Last year, Fortinet’s (News - Alert) FortiGuard Labs global threat research team made a series of predictions about cyber threats in 2016. We are now halfway through the year, and thought this might be a good time to give an update on what we have seen so far for some of these predictions.
Prediction No. 1: The Rise of Machine-to-Machine Attacks
The Threat: The exponential increase of unmanaged, “headless devices” driven by the Internet of Things (IoT) will make these types of devices a tempting target for hackers looking to secure a beachhead into more traditional devices and corporate infrastructures. We will see a rise in the number of attacks that exploit flaws in trusted machine-to-machine (M2M) communication protocols.

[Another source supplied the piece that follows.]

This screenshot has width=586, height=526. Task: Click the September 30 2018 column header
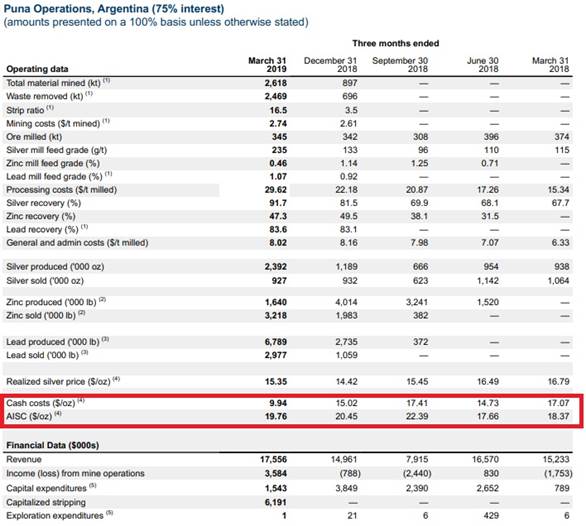400,65
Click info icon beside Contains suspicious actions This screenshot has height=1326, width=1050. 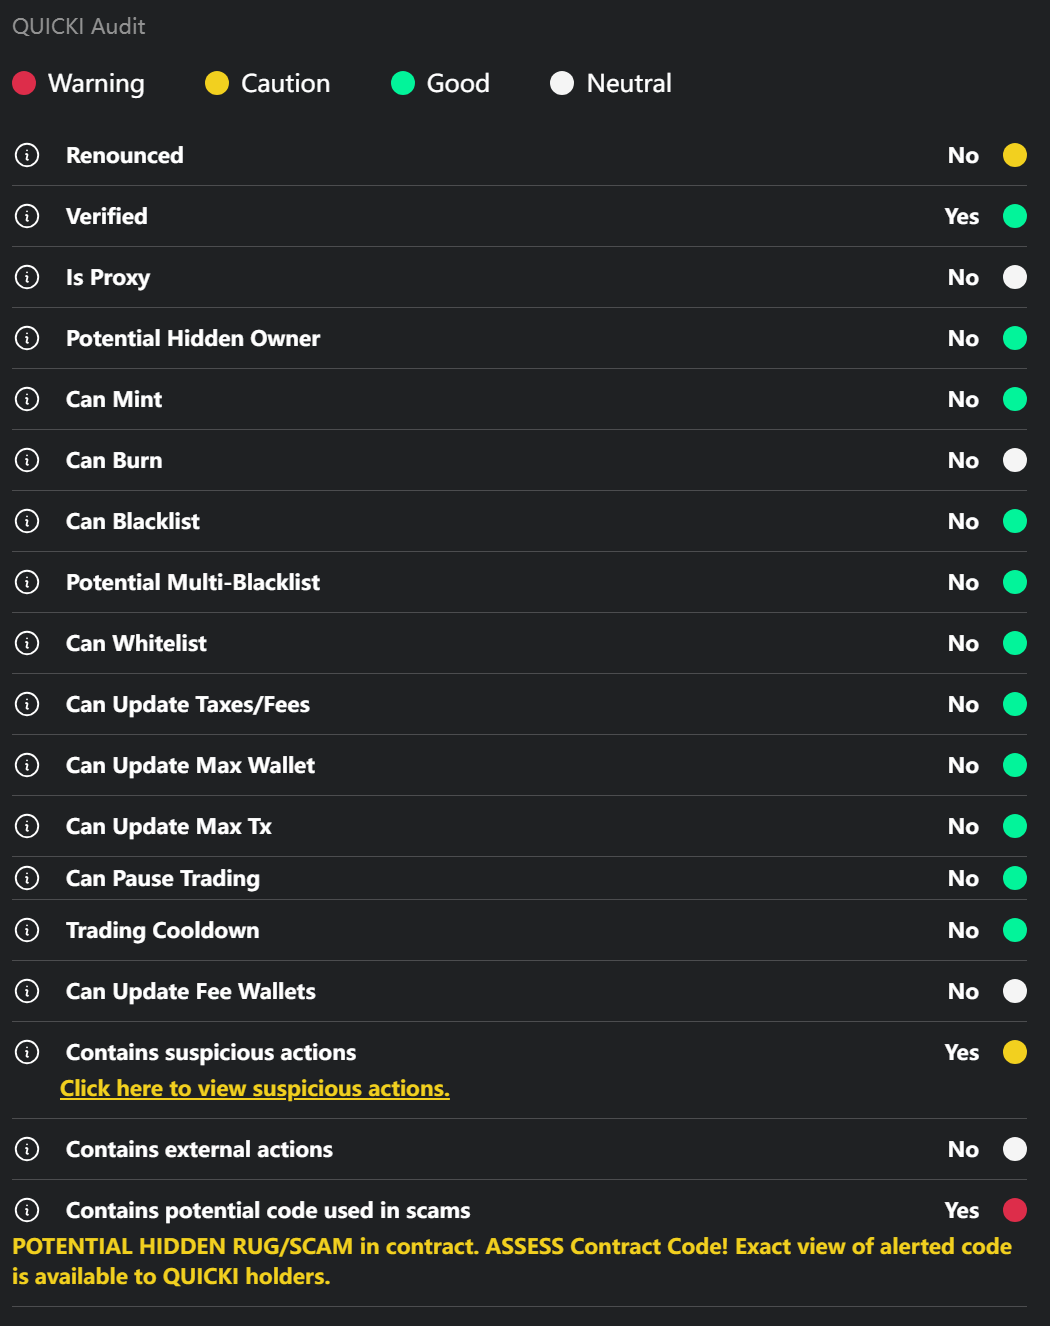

So far we have seen a number of attacks and trends that indicate that M2M attacks are on the rise, and that concerns about the security of IoT are well founded. Gartner (News - Alert) has estimated that 6.4 billion new IoT devices will be added to the Internet in 2016. Many of them, such as thermostats, home security systems, smart cars, watering systems and even baby monitors will be connected to other devices, such as tablets and smart phones, for remote monitoring.
Breaking into these devices is far too often not that difficult, mostly because user names and passwords or other security settings are still using default settings or are easily discoverable.
Known as the search engine for the IoT, the Shodan site allows users to search for specific types of computers, devices and connected systems. It looks for systems that have specific open ports, such as FTP servers, web servers, video cameras and other things. It also indexes systems with default passwords, including home routers. Using information from this site, we have been able to successfully hijack home surveillance systems and other devices from thousands of miles away.
We have already begun to see regional trends where such information is used to ascertain not only whether a family is home or not, but also how far away they are or how long they are expected to be gone. That information is then relayed to burglars, who can safely break in because the monitoring app has been compromised.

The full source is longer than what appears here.